** begin Provided material **

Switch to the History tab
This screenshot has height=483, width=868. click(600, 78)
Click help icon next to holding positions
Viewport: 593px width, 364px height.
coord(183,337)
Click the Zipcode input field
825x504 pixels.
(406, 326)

** end Provided material **
** begin Provided material **

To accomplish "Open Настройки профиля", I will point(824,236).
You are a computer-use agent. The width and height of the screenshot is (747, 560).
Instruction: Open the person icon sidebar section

** end Provided material **

Exercise objective
Convert the lines from the one containing "I will point(824,236)." up to and including the one containing "Instruction: Open the" into a Markdown table with the columns Row and Line, numbering each row and omitting any blank lines.

Full output
| Row | Line |
|---|---|
| 1 | To accomplish "Open Настройки профиля", I will point(824,236). |
| 2 | You are a computer-use agent. The width and height of the screenshot is (747, 560). |
| 3 | Instruction: Open the person icon sidebar section |